What’s really causing knee osteoarthritis?

3 minute read


Increased wear and tear from obesity and longevity doesn’t fully explain the sharp upswing in this condition


Knees weren’t always as knocked around as they are today. Something about modern life has more than doubled the rate of knee osteoarthritis since the mid-20th century.

And increased wear and tear from obesity and longevity doesn’t fully explain the upswing, a study of thousands of human skeletons has suggested.

Dr Ian Wallace, an evolutionary biologist at Harvard University in the US, examined more than 2,500 knee bones from human remains dating back millennia.

Knee osteoarthritis can be detected, even in ancient human remains, through the presence of eburnation, a sclerotic, ivory-like reaction that occurs from bone-on-bone contact at sites exposed by advanced cartilage erosion.

In a paper published in the Proceedings of the National Academy of Sciences this month, Dr Wallace and his colleagues reported a doubling in knee osteoarthritis since the early 1900s.

The study found prehistoric hunter-gatherers and farmers had a similar rate of the condition as people who lived during the early industrial era.

But the rate increased from around 7% in these samples to 16% in post-industrial skeletons.

What could explain this rise? The commonly cited causes are increased BMI and longer life spans, which are assumed to place extra strain on the knee joints.

Dr Wallace’s team re-ran the analysis taking into account the average 41% increase in BMI and average increase in longevity since the early 1900s.

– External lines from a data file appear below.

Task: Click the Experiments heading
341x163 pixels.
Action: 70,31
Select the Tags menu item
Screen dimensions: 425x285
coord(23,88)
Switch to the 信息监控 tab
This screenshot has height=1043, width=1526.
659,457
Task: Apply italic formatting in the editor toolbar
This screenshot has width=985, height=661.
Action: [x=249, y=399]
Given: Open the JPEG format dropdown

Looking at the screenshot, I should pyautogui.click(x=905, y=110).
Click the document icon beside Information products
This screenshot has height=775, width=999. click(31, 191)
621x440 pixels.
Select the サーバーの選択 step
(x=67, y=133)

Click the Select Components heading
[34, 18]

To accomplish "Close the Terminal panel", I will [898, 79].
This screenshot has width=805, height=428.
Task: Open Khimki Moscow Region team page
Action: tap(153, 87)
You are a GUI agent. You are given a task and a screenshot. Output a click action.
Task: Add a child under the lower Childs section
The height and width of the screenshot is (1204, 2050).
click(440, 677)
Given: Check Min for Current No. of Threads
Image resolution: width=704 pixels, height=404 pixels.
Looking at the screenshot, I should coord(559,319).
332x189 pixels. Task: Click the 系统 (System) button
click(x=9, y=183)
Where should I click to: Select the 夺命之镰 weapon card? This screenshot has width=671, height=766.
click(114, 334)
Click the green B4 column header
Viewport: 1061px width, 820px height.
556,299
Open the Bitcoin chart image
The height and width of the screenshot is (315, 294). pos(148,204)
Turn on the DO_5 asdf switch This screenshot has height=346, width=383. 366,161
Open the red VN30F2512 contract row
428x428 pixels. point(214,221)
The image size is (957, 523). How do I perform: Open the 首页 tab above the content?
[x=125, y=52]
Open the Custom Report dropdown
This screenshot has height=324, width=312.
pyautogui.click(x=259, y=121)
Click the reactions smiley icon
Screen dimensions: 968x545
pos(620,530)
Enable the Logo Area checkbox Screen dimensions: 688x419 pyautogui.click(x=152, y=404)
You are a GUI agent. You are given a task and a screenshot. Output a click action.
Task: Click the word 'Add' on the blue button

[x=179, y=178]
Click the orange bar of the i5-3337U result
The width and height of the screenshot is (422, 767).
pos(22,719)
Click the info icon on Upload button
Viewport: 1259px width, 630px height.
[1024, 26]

After controlling for these two factors, knee osteoarthritis was still at least twice as high in the post-industrial sample.

“Our analyses contradict the view that the recent surge in knee osteoarthritis occurred simply because people live longer and are more commonly obese,” said Dr Wallace.

“Instead, our results highlight the need to study additional, likely preventable risk factors that have become ubiquitous within the last half-century.”

One major factor not included in the study was differing rates of exercise, Professor David Hunter, a rheumatology clinician researcher at The University of Sydney, said.

“Joints want to be active,” he said. “They are what we call trophic organs and they benefit from the physical- activity stimulus on a regular basis.”

Maintaining good knee health involved scattering exercise throughout the course of the day – as it was in the 1800 and early 1900s – instead of having long periods where workers were completely sedentary punctuated by bursts of exercise, Professor Hunter said.

“If anything, the ‘weekend-warrior style’ where the person works solidly all week and then goes out on the weekend and does two to three hours of activity increases injury risk and injury rates,” he said. Knee injuries caused around 25% of osteoarthritis cases.

Hard pavements, roads, more rigid footwear, and even higher heels, could also be increasing the rate, Professor Hunter said.